Afghan natural gas production reached 275 million cubic feet per day (mcf/d) in the mid-1970s but output fell to about 220 mcf/d due to declining reserves from producing fields. In 1980 the Jorquduq field was brought online and was expected to boost the nation's natural gas output to 385 mcf/d by the early 1980s. Oil exploration and development work as well as plans to build a 10,000 barrel per day refinery were halted after the 1979 Soviet invasion. Sabotage of infrastructure by the anti-Soviet mujahedeen fighters limited the country's total production to 290 mcf/d, an output level that held fairly steady until the Soviet withdrawal in 1989. In February 1998, the Taliban announced plans to revive the Afghan National Oil Company, which was abolished after the Soviet invasion of Afghanistan in 1979.

U.S. OIL STRATEGY

Afghanistan occupies a central position in the U.S. strategy for the economic control of the oil and gas resources in the entire Middle East, according to experts. Current estimates indicate that, in addition to huge gas deposits, the Caspian basin may hold as much as 200 billion barrels of oil—33 times the estimated holdings of Alaska's North Slope.

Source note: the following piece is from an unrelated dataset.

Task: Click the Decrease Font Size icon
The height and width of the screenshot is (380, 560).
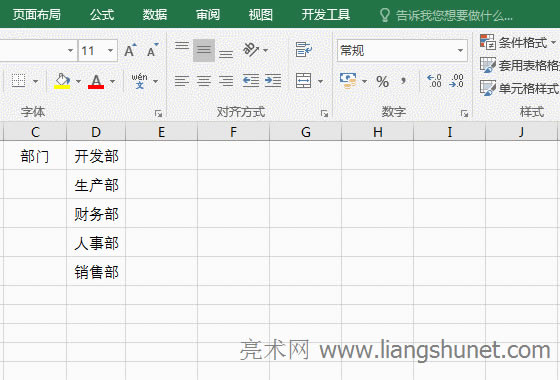Action: click(153, 50)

V.R. Raghavan, a strategic analyst and former general in the Indian army, believes that the prospect of a western military presence in a region extending from Turkey to Tajikistan could not have escaped the geo-political strategists who waged the military campaign in Afghanistan to overthrow the Taliban regime and replace it with a government they could control and protect—with a multinational army.

In 1998, the California-based petroleum giant UNOCAL, which held 46.5 percent stakes in Central Asia Gas (CentGas), a consortium that planned an ambitious gas pipeline across Afghanistan, withdrew in frustration after several fruitless years. The pipeline was to stretch 762 miles from Turkmenistan's Dauletabad fields to Multan in Pakistan at an estimated cost of $1.9 billion. An additional $600 million would have brought the pipeline to energy-hungry India.

Among the many advantages of the Afghanistan route, according to experts from the oil and gas industry, is that it would terminate in the Arabian Sea, close to key Asian markets. Vice President Dick Cheney, as CEO of Halliburton, a major player in the oil industry, told oil industry executives in 1998, "I cannot think of a time when we have had a region emerge as suddenly, to become as strategically significant, as the Caspian."